Quand les médicaments antidouleurs font mal

Les opioïdes sont au cœur d’un véritable trafic et concernent plus d’un million de patients belges © France 5

Surconsommation, dosages inadaptés : la dépendance fait des ravages. Ce mardi à 20h50 sur France 5, «Enquête de santé» consacre un documentaire au sujet.

Une opération banale à la main, des complications inattendues, des douleurs insupportables qui se répandent dans le bras : en quelques jours, la vie d’Éric et de sa famille vient de basculer. Pour apaiser le mal, le trentenaire prend neuf médicaments par jour. Un cocktail composé d’antiépileptiques, de somnifères et surtout d’opiacés, de puissants antidouleurs censés le soulager. Rien n’y fait. Le mal le ronge, l’empêche de dormir.

La galère dure un an et demi, jusqu’au jour où, par hasard, il se rend compte qu’il est devenu totalement dépendant aux opiacés. «J’ai oublié de prendre mes antidouleurs», se souvient-il. «J’ai fait une véritable crise de manque, comme un junkie. J’ai dû être hospitalisé d’urgence.»

Éric est pris en charge par la clinique de la douleur, les médecins trouvent une solution et, enfin, il retrouve une vie presque normale et sans médicament quelques semaines plus tard. Pour ce rescapé de la dépendance aux antidouleurs qui se confie à la télévision suisse, tout est bien qui finit bien. Tout le monde n’a pas cette chance.

Most Wanted

Aux États-Unis, les autorités sanitaires de la Food and Drug Administration estiment que la surconsommation d’antidouleurs est responsable de 56.000 hospitalisations et de cent morts chaque année. Pour le média indépendant en ligne The Conversation, les chiffres sont d’une toute autre ampleur. Selon lui, le nombre de décès attribuables aux médicaments à base d’opiacés dépasse les 200.000 entre 2002 et 2015 aux USA.

La revue Prescrire publie une liste de sept médicaments antalgiques de la famille des anti-inflammatoires non stéroïdiens plus dangereux qu’utiles. Les uns (les coxibs et les AINS) exposent davantage le patient à des accidents cardiovasculaires, type infarctus du myocarde, thromboses, insuffisances cardiaques. D’autres augmentent les risques d’eczémas ou de troubles digestifs. Concernant le paracétamol par contre, la même revue le qualifie «d’antalgique de premier choix, efficace dans les douleurs modérées et présentant peu de danger quand sa posologie est maîtrisée».

L’enquête belge

Chez nous, en 2018, l’Inami décide aussi de mener l’enquête. Celle-ci le conduit sur la piste de cinq opioïdes morphiniques «à l’usage inquiétant». Les enquêteurs découvrent qu’à eux seuls, ces cinq médicaments représentent «80 % de l’usage total de tous les opioïdes remboursables par l’assurance soins de santé belge entre 2006 et 2016».

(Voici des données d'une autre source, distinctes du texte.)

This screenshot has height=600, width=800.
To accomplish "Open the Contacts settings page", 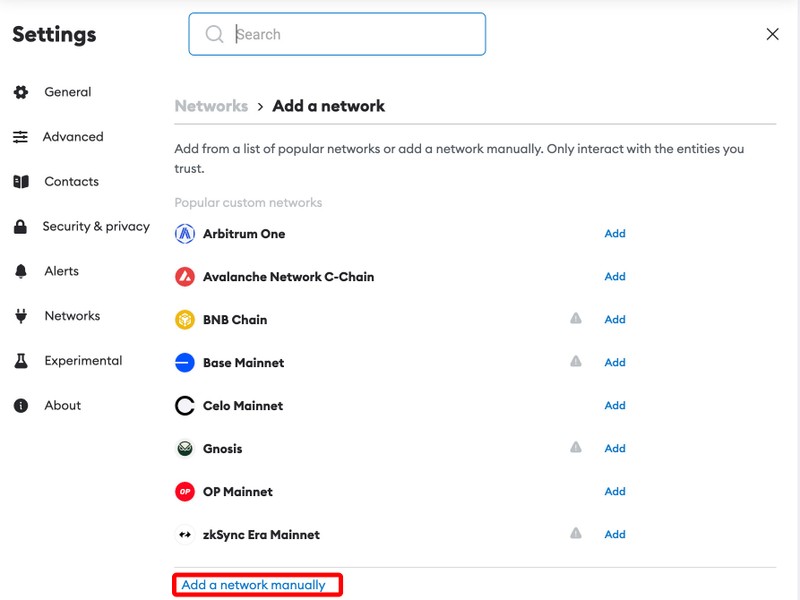I will 71,182.
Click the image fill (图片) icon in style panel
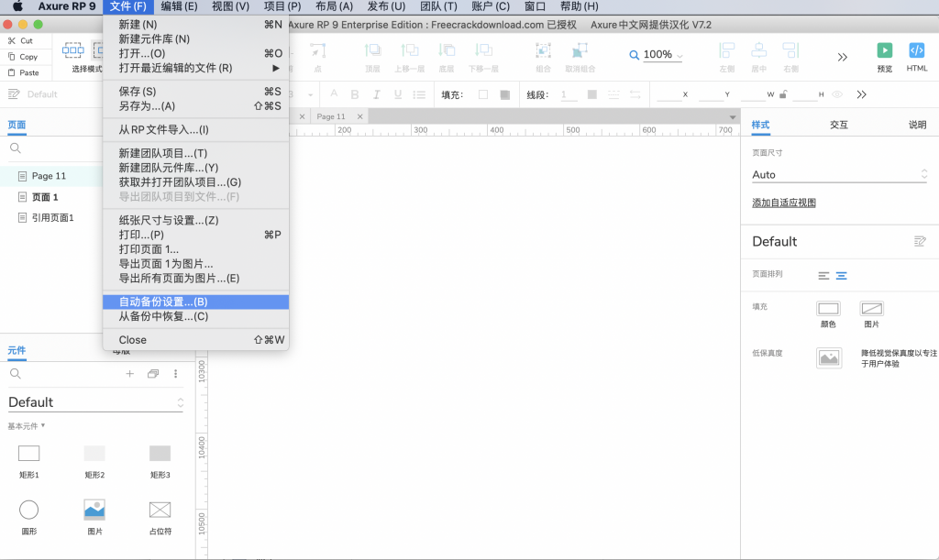The height and width of the screenshot is (560, 939). [871, 309]
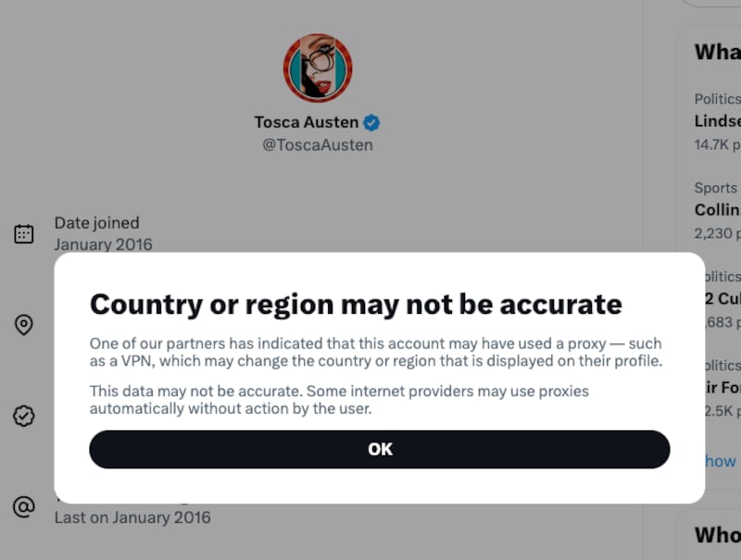Click the Last on January 2016 text
The image size is (741, 560).
point(132,517)
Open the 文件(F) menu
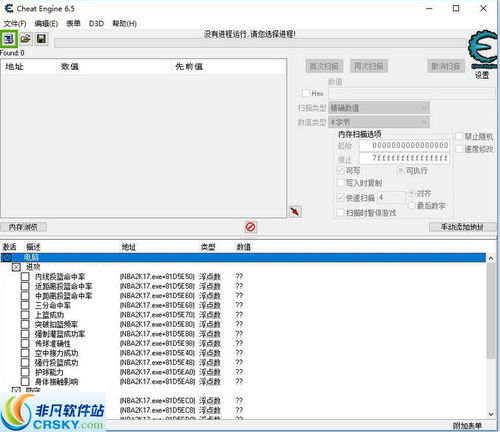Screen dimensions: 500x432 coord(15,24)
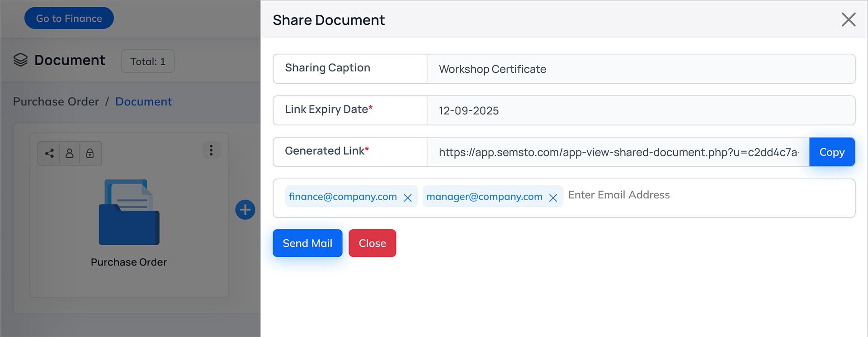Click the lock icon on the folder card
This screenshot has height=337, width=868.
click(x=90, y=153)
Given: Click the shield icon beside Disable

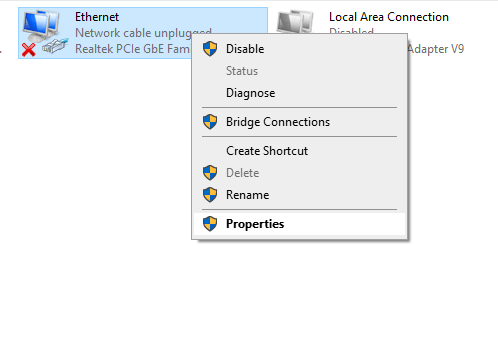Looking at the screenshot, I should coord(210,49).
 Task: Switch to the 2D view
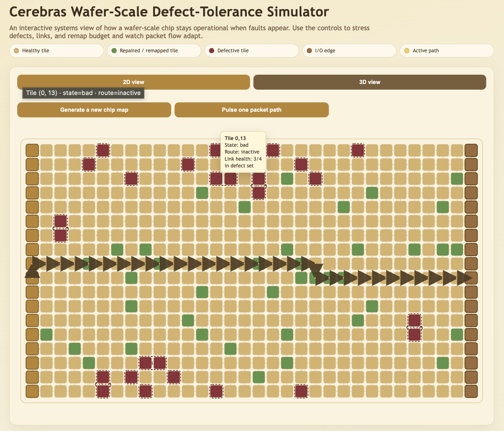[x=133, y=82]
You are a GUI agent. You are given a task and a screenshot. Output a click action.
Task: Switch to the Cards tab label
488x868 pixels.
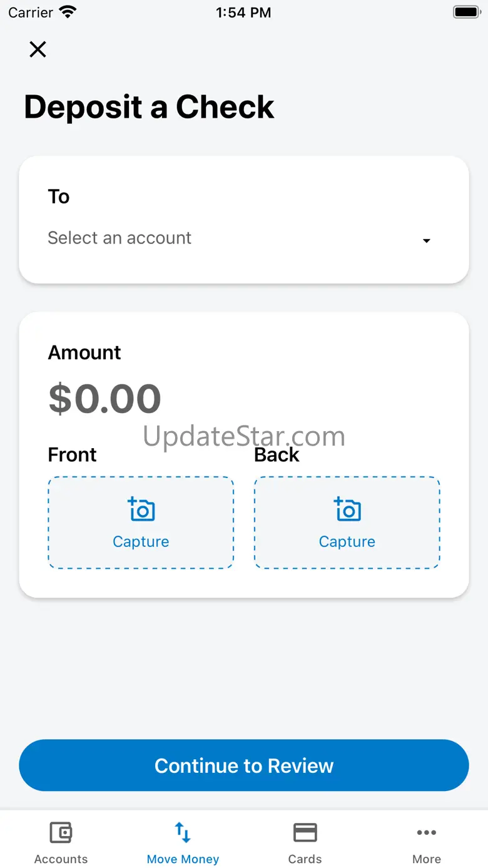[x=305, y=859]
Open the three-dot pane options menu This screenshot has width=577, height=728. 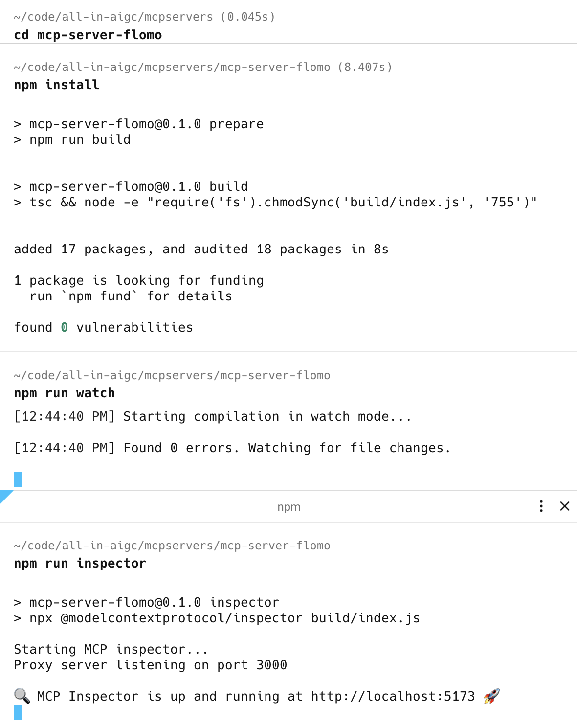[541, 506]
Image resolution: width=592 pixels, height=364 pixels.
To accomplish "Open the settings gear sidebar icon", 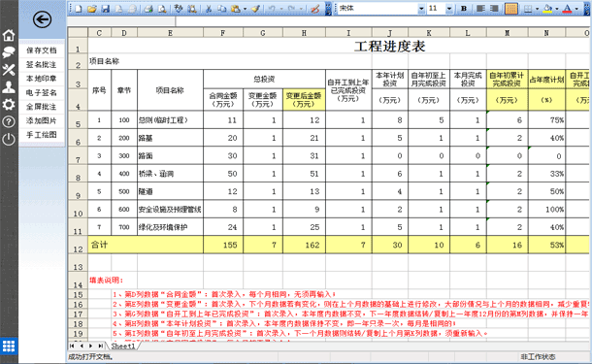I will [x=9, y=105].
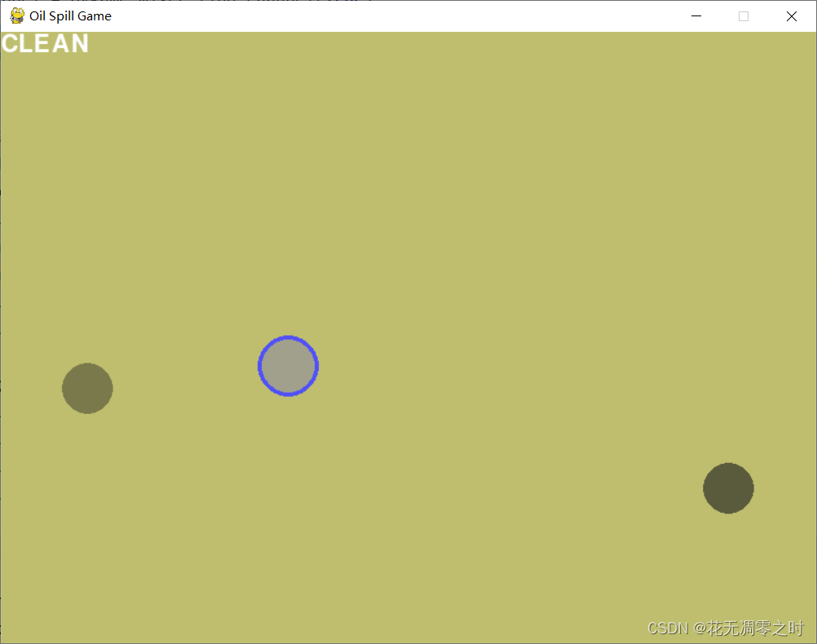
Task: Click the CLEAN score label
Action: click(x=45, y=44)
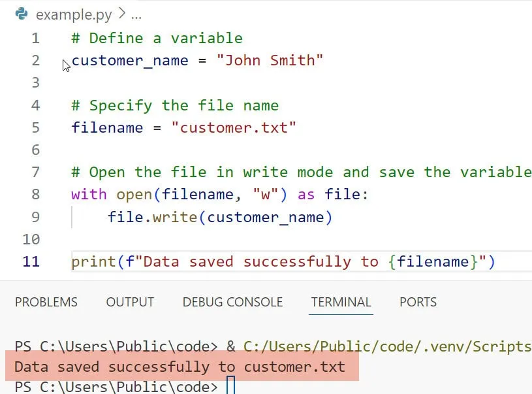
Task: Select line 8 via its line number
Action: (x=35, y=194)
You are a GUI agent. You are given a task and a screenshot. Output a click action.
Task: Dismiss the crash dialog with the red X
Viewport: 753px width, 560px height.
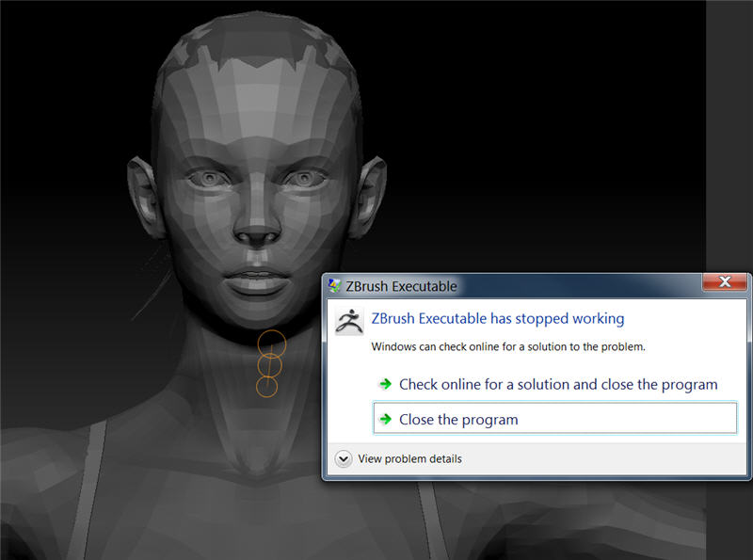[725, 281]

Les chiffres dévoilés par l’institut sont effrayants. Le nombre de patients auxquels les pharmaciens ont délivré un de ces produits est passé de 638.939 en 2006 à 1.186.943 en 2016. Et ce n’est pas tout. Au final, c’est un véritable trafic que l’enquête décrit. Certains utilisateurs d’opioïdes font du «shopping médical» : «Ils demandent des prescriptions à plusieurs médecins et/ou se procurent les médicaments dans plusieurs pharmacies. Ni les prescripteurs, ni les pharmaciens ne s’en rendent compte, et ignorent donc ce que leurs patients se font prescrire ou se procurent chez un autre dispensateur.»

Certains n’hésitent pas à recourir à des dizaines de médecins et de pharmaciens différents pour s’approvisionner. «Ceci indique clairement un usage impropre de leurs opioïdes», conclut l’Inami.

Au-delà de la douleur

Les ravages provoqués par l’accoutumance à ces substances sont considérables. Plutôt que d’apaiser la douleur, la surconsommation l’exacerbe, entraînant davantage de consommation. Un cercle vicieux avec des conséquences pour la santé, mais aussi des augmentations des dépenses pour les assurances couvrant les incapacités de travail ou les frais en médicaments. Sans parler de l’impact des trafics décrits sur les chiffres de la criminalité.

Comprendre le pourquoi de sa dépendance, prendre de nouvelles habitudes : au bout du parcours, le sevrage ne se fera pas non plus sans mal. Il n’y a pas de produit miracle pour l’atténuer.